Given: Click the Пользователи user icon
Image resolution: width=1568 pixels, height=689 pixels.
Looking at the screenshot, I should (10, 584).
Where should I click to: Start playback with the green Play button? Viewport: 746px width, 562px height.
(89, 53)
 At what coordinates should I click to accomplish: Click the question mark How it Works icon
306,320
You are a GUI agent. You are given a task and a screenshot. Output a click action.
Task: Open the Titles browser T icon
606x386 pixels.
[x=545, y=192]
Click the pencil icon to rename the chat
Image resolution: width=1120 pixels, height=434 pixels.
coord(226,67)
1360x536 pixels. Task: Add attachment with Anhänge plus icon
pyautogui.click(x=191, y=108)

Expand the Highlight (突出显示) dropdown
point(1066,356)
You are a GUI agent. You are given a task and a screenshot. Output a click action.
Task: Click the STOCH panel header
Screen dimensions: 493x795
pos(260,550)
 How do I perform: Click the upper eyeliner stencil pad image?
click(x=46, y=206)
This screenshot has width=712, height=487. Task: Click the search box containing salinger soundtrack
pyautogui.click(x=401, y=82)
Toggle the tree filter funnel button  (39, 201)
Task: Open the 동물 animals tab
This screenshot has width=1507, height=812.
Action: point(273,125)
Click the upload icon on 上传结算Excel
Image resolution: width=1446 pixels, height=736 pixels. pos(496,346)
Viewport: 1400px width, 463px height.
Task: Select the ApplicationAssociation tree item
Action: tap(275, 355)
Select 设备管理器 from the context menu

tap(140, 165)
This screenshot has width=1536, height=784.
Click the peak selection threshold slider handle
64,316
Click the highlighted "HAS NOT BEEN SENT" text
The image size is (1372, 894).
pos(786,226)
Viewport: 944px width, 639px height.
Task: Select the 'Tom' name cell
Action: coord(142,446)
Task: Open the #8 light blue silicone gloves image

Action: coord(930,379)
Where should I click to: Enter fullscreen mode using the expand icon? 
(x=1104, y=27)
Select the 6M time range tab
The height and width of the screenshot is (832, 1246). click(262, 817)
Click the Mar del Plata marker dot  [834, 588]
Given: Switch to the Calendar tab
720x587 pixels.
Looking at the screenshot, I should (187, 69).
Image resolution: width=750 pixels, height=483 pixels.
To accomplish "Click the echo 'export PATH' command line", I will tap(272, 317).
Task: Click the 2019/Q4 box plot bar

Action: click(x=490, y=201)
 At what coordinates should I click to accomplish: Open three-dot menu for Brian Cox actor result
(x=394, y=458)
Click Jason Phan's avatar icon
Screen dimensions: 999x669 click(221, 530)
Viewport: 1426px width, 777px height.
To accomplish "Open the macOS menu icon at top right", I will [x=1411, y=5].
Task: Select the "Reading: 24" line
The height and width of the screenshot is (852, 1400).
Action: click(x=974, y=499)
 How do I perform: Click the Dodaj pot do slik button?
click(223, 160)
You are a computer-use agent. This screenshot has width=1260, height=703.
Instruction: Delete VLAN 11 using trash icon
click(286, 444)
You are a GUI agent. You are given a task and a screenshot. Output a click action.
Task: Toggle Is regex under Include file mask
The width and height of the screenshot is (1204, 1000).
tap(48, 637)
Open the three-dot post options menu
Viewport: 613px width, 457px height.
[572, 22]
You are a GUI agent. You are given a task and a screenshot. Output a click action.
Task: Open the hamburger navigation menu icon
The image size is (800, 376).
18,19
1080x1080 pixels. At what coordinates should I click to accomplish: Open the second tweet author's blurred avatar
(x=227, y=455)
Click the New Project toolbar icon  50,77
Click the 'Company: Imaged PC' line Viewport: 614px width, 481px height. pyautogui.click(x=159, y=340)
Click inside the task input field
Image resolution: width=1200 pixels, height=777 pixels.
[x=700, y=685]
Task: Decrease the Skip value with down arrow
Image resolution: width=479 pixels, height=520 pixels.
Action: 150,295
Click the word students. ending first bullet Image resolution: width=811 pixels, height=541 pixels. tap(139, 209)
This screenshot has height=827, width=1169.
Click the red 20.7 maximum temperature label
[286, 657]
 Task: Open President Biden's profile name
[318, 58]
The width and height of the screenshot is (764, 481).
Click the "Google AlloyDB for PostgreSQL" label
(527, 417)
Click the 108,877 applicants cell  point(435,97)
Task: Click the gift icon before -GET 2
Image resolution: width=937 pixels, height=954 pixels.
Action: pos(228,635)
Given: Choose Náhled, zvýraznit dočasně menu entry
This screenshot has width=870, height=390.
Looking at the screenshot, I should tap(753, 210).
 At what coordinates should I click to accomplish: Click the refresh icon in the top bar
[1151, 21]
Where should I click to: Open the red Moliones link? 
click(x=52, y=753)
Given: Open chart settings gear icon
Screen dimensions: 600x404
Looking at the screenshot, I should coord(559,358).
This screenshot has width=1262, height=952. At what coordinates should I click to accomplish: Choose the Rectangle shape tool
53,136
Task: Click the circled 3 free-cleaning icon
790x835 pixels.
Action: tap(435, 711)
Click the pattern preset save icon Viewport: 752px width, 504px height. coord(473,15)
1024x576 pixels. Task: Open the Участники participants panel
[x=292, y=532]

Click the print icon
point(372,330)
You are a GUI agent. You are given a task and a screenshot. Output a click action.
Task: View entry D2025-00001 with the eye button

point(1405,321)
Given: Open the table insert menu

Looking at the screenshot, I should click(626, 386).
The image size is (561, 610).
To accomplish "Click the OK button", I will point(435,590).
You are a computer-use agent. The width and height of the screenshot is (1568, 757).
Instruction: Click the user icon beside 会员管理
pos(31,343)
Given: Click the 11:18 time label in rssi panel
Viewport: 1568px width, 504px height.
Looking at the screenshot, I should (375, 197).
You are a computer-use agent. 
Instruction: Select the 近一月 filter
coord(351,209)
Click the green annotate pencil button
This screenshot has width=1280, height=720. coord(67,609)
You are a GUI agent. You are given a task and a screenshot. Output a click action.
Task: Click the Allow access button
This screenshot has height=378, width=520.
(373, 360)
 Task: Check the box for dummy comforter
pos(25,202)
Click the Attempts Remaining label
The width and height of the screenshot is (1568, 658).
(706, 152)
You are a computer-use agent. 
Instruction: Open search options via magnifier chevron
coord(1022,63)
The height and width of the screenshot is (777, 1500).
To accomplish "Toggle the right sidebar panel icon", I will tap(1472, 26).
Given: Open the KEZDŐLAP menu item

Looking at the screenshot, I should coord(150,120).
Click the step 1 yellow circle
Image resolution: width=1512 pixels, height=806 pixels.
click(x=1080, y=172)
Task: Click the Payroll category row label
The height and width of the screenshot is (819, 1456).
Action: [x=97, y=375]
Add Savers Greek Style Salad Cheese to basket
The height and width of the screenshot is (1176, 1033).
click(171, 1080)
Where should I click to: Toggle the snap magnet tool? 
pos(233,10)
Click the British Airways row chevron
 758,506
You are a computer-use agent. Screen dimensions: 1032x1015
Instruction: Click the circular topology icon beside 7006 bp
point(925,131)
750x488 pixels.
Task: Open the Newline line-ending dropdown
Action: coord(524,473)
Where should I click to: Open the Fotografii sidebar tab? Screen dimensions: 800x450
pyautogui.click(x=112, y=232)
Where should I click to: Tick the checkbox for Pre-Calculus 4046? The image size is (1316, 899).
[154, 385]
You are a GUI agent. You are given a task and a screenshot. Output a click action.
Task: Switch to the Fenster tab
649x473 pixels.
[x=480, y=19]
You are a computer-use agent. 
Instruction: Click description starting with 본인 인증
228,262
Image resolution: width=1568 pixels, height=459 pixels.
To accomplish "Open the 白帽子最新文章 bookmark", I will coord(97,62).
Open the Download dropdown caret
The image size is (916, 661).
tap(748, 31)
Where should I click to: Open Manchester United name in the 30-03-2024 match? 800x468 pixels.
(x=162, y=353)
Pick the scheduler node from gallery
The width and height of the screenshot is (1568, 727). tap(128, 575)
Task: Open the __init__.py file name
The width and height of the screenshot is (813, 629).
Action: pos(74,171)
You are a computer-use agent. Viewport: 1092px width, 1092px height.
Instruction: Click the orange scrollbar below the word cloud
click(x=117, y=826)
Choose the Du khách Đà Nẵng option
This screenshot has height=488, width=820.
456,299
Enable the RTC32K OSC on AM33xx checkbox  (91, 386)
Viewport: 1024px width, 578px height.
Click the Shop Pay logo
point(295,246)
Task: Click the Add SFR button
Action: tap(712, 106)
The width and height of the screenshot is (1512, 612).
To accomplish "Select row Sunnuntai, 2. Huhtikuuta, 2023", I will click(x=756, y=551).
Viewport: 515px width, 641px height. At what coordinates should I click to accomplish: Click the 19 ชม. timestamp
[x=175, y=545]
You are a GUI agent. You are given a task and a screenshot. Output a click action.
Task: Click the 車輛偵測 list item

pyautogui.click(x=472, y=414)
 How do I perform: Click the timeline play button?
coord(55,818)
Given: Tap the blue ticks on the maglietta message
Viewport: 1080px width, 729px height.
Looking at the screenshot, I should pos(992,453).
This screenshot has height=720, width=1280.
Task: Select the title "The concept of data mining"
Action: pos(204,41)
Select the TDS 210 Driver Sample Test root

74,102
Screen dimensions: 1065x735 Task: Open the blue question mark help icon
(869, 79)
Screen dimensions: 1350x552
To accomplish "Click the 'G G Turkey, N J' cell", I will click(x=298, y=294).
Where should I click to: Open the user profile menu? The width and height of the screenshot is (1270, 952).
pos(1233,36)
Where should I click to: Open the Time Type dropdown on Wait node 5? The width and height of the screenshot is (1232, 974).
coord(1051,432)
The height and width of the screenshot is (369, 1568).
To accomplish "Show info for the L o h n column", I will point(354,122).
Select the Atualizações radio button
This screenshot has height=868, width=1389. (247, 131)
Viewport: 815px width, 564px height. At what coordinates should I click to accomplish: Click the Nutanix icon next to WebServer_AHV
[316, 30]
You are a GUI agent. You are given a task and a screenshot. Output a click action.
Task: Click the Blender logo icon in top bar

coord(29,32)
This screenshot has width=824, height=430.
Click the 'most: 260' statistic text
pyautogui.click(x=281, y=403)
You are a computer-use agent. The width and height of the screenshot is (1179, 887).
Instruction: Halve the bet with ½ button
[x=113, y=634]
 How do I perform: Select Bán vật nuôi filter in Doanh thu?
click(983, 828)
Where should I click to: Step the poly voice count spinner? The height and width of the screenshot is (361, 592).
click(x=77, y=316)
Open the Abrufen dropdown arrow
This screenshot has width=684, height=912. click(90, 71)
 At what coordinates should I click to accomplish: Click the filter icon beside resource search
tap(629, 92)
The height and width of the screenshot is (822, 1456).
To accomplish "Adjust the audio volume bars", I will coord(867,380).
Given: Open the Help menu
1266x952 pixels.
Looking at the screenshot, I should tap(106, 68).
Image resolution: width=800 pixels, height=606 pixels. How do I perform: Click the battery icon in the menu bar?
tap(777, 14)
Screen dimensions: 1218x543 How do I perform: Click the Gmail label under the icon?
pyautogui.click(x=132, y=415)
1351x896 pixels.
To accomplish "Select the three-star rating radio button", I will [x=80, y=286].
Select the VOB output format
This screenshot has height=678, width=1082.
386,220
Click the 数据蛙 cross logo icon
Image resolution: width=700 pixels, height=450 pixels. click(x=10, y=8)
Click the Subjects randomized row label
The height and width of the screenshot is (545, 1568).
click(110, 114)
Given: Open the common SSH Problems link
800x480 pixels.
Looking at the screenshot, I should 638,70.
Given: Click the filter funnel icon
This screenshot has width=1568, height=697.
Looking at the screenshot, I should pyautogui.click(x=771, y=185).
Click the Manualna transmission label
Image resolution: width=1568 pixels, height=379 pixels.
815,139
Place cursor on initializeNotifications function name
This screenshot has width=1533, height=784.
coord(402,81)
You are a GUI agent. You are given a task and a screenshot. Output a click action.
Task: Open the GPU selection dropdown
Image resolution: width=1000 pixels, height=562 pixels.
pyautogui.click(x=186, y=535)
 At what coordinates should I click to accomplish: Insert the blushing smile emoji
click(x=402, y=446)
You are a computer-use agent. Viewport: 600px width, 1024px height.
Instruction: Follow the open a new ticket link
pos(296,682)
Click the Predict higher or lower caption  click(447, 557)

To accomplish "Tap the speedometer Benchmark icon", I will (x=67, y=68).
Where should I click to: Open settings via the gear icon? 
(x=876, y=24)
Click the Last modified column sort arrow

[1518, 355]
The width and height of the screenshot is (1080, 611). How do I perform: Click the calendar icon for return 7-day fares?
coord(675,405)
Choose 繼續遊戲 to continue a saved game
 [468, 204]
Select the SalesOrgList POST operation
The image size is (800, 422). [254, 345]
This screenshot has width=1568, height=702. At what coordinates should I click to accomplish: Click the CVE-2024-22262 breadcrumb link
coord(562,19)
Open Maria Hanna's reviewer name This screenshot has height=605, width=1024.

• • • • • • •

> [Brief]
Check every line of the records above for the string "right". Copy those that hold it.

> [Solution for this exercise]
To accomplish "Open the macOS menu icon at top right", I will [x=1411, y=5].
To accomplish "Toggle the right sidebar panel icon", I will tap(1472, 26).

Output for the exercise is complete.